- [TASK ITEM]:
In the entries that follow, the lines from the one with "Expand the Tradegate exchange dropdown" through the one with "Task: Click the Show paragraph marks icon" are the ones to write out, exactly and with both ends included. Nothing else should appear.

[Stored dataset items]
Segment Open

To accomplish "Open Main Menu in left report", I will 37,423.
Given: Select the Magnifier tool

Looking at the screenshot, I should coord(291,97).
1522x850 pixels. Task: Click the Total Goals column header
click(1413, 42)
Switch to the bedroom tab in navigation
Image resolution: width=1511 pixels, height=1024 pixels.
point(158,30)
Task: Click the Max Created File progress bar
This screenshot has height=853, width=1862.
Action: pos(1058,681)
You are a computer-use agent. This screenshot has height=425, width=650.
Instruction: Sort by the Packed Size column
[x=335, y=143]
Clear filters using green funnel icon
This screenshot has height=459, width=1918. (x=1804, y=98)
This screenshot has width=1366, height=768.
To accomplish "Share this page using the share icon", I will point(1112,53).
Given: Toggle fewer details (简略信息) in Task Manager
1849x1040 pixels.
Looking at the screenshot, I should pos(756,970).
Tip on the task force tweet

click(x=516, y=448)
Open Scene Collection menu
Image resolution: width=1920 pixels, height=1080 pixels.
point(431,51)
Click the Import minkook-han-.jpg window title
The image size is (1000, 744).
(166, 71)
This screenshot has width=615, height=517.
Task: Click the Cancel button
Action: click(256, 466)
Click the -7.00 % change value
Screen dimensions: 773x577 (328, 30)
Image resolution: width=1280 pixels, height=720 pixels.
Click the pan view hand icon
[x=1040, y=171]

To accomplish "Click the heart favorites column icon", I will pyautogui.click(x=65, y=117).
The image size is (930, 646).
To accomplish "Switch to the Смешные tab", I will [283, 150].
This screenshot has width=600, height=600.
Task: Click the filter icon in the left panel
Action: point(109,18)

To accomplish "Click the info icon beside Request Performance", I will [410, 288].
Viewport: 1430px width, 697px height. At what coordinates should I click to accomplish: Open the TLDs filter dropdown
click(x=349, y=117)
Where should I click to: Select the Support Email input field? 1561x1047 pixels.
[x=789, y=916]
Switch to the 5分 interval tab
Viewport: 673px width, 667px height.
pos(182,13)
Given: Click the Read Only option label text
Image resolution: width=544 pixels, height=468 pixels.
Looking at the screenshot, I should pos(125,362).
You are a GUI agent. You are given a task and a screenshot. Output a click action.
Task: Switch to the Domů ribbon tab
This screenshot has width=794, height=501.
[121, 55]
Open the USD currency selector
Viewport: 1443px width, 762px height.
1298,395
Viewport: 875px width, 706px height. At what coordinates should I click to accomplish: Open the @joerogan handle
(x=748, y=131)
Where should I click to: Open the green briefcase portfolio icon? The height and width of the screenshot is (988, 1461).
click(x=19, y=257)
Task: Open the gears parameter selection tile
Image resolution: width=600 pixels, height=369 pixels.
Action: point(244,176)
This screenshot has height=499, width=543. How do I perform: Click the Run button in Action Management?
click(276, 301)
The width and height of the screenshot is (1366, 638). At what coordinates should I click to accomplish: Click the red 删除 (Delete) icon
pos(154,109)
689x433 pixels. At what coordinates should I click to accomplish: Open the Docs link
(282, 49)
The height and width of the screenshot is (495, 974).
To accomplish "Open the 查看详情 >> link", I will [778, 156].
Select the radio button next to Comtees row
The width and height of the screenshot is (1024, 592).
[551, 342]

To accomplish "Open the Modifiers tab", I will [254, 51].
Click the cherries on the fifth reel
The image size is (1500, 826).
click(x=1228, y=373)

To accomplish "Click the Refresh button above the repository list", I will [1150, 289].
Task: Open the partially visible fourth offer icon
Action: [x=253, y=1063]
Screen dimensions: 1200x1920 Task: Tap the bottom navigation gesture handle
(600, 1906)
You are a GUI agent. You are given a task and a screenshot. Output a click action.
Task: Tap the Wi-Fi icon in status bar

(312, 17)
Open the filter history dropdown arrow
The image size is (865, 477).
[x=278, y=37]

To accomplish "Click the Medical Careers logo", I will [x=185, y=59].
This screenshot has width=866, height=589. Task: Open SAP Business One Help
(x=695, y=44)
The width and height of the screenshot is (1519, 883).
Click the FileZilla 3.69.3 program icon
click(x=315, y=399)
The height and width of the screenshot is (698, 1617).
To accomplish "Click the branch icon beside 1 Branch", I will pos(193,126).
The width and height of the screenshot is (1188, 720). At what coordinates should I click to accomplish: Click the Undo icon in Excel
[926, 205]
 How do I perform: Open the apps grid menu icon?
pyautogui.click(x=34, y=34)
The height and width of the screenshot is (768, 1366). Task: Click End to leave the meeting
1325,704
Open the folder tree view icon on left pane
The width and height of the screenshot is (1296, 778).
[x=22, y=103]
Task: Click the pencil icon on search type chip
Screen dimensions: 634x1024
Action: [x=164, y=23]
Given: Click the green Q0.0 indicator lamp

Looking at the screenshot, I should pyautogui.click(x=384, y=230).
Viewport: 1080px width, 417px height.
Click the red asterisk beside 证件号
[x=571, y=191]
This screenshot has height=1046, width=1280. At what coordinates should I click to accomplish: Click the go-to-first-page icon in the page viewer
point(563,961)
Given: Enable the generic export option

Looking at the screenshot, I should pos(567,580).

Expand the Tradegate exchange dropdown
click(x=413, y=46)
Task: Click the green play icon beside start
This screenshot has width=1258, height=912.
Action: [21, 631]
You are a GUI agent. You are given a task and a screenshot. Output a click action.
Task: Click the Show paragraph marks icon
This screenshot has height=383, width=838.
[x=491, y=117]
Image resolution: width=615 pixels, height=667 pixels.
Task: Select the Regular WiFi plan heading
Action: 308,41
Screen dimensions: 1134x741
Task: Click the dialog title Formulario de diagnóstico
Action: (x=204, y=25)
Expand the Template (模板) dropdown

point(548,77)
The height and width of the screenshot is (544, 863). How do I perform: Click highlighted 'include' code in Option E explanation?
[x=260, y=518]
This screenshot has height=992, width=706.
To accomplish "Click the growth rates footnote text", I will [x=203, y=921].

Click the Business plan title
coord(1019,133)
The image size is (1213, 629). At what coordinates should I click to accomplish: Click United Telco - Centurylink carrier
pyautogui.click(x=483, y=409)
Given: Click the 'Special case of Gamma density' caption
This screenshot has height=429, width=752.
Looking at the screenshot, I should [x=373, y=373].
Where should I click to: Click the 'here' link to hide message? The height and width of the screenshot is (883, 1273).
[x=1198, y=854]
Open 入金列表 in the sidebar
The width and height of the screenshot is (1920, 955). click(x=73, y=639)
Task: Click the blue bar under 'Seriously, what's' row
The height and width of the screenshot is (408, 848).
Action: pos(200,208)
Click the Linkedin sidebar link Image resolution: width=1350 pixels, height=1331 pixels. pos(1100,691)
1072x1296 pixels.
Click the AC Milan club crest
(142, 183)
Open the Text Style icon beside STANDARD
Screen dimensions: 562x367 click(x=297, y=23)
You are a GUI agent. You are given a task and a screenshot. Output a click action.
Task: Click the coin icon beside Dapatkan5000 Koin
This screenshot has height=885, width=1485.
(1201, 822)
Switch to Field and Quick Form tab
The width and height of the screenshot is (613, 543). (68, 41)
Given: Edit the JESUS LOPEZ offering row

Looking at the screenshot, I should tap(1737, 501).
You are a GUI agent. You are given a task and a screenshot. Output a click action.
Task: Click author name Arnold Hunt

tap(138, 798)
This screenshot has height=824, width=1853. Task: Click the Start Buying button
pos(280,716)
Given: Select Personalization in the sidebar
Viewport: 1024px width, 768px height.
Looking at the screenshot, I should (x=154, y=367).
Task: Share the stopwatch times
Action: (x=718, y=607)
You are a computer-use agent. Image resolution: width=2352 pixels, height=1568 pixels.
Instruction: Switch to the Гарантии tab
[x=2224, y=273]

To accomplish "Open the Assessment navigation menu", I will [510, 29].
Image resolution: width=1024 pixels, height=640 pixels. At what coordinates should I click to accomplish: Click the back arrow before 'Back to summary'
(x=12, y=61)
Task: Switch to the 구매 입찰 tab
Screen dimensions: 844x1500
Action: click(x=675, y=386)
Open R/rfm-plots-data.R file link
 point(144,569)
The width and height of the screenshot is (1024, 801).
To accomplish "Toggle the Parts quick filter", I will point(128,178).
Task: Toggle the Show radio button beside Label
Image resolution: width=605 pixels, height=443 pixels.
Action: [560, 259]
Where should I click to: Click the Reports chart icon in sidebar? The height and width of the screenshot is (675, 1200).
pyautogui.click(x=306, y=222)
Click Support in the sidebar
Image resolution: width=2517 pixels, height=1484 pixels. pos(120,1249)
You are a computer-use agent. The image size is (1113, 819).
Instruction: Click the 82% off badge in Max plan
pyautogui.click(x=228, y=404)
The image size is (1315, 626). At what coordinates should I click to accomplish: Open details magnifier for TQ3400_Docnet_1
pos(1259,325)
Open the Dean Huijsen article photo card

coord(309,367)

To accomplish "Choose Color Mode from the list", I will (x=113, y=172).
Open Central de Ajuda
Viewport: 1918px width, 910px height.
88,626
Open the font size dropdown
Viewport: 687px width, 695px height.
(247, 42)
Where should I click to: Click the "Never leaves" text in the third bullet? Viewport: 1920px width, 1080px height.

Segment Closed

- [RESPONSE BOX]:
Expand the Tradegate exchange dropdown
click(x=413, y=46)
Task: Click the green play icon beside start
This screenshot has width=1258, height=912.
Action: [21, 631]
You are a GUI agent. You are given a task and a screenshot. Output a click action.
Task: Click the Show paragraph marks icon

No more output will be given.